- _Stated goal_: Copy out these lines exactly as they appear, keeping every line in order.

- _Material provided_:
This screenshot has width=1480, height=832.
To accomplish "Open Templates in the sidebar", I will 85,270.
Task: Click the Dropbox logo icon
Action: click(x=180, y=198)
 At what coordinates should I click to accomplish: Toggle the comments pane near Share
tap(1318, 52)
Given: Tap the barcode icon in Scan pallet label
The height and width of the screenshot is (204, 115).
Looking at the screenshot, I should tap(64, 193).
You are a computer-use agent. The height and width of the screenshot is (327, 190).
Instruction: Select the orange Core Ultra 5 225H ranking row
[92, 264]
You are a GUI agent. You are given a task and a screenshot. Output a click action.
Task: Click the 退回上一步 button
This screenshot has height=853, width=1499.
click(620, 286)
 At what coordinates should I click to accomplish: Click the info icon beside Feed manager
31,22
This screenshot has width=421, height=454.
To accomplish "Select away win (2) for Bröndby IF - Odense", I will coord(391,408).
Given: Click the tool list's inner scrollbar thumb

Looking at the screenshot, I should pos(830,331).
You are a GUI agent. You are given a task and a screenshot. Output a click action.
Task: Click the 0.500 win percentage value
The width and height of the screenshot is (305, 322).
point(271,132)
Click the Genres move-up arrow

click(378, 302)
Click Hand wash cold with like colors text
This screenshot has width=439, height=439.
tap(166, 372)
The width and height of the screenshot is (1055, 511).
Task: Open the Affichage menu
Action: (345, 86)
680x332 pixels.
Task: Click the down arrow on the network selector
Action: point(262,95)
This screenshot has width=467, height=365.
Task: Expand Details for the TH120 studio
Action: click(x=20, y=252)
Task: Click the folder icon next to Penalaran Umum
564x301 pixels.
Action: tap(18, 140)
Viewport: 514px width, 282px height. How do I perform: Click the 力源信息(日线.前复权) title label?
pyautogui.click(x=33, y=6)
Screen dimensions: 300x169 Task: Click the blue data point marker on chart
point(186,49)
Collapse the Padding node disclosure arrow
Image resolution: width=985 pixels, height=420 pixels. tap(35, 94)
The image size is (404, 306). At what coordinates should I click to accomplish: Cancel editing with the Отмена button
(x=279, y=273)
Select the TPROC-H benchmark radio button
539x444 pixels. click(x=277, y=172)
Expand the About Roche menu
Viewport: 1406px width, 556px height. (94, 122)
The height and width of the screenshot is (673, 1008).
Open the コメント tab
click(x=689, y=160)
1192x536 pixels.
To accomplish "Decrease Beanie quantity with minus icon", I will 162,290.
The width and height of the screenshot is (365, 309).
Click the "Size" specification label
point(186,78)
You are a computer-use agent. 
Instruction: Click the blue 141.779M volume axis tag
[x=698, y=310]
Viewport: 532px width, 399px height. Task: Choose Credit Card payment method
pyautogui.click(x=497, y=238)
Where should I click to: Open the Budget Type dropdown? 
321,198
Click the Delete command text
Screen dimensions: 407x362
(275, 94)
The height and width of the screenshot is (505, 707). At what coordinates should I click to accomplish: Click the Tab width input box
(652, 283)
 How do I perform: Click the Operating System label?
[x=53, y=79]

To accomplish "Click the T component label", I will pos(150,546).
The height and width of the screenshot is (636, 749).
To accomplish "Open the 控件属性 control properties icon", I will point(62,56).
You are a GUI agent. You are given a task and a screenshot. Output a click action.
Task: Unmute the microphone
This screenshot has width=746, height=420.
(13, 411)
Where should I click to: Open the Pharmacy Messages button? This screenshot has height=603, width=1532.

- _Response_:
This screenshot has width=1480, height=832.
To accomplish "Open Templates in the sidebar", I will 85,270.
Task: Click the Dropbox logo icon
Action: click(x=180, y=198)
 At what coordinates should I click to accomplish: Toggle the comments pane near Share
tap(1318, 52)
Given: Tap the barcode icon in Scan pallet label
The height and width of the screenshot is (204, 115).
Looking at the screenshot, I should tap(64, 193).
You are a computer-use agent. The height and width of the screenshot is (327, 190).
Instruction: Select the orange Core Ultra 5 225H ranking row
[92, 264]
You are a GUI agent. You are given a task and a screenshot. Output a click action.
Task: Click the 退回上一步 button
This screenshot has height=853, width=1499.
click(620, 286)
 At what coordinates should I click to accomplish: Click the info icon beside Feed manager
31,22
This screenshot has width=421, height=454.
To accomplish "Select away win (2) for Bröndby IF - Odense", I will coord(391,408).
Given: Click the tool list's inner scrollbar thumb

Looking at the screenshot, I should pos(830,331).
You are a GUI agent. You are given a task and a screenshot. Output a click action.
Task: Click the 0.500 win percentage value
The width and height of the screenshot is (305, 322).
point(271,132)
Click the Genres move-up arrow

click(378, 302)
Click Hand wash cold with like colors text
This screenshot has width=439, height=439.
tap(166, 372)
The width and height of the screenshot is (1055, 511).
Task: Open the Affichage menu
Action: (345, 86)
680x332 pixels.
Task: Click the down arrow on the network selector
Action: point(262,95)
This screenshot has width=467, height=365.
Task: Expand Details for the TH120 studio
Action: click(x=20, y=252)
Task: Click the folder icon next to Penalaran Umum
564x301 pixels.
Action: tap(18, 140)
Viewport: 514px width, 282px height. How do I perform: Click the 力源信息(日线.前复权) title label?
pyautogui.click(x=33, y=6)
Screen dimensions: 300x169 Task: Click the blue data point marker on chart
point(186,49)
Collapse the Padding node disclosure arrow
Image resolution: width=985 pixels, height=420 pixels. tap(35, 94)
The image size is (404, 306). At what coordinates should I click to accomplish: Cancel editing with the Отмена button
(x=279, y=273)
Select the TPROC-H benchmark radio button
539x444 pixels. click(x=277, y=172)
Expand the About Roche menu
Viewport: 1406px width, 556px height. (94, 122)
The height and width of the screenshot is (673, 1008).
Open the コメント tab
click(x=689, y=160)
1192x536 pixels.
To accomplish "Decrease Beanie quantity with minus icon", I will 162,290.
The width and height of the screenshot is (365, 309).
Click the "Size" specification label
point(186,78)
You are a computer-use agent. 
Instruction: Click the blue 141.779M volume axis tag
[x=698, y=310]
Viewport: 532px width, 399px height. Task: Choose Credit Card payment method
pyautogui.click(x=497, y=238)
Where should I click to: Open the Budget Type dropdown? 
321,198
Click the Delete command text
Screen dimensions: 407x362
(275, 94)
The height and width of the screenshot is (505, 707). At what coordinates should I click to accomplish: Click the Tab width input box
(652, 283)
 How do I perform: Click the Operating System label?
[x=53, y=79]

To accomplish "Click the T component label", I will pos(150,546).
The height and width of the screenshot is (636, 749).
To accomplish "Open the 控件属性 control properties icon", I will point(62,56).
You are a GUI agent. You are given a task and a screenshot. Output a click action.
Task: Unmute the microphone
This screenshot has width=746, height=420.
(13, 411)
Where should I click to: Open the Pharmacy Messages button? This screenshot has height=603, width=1532.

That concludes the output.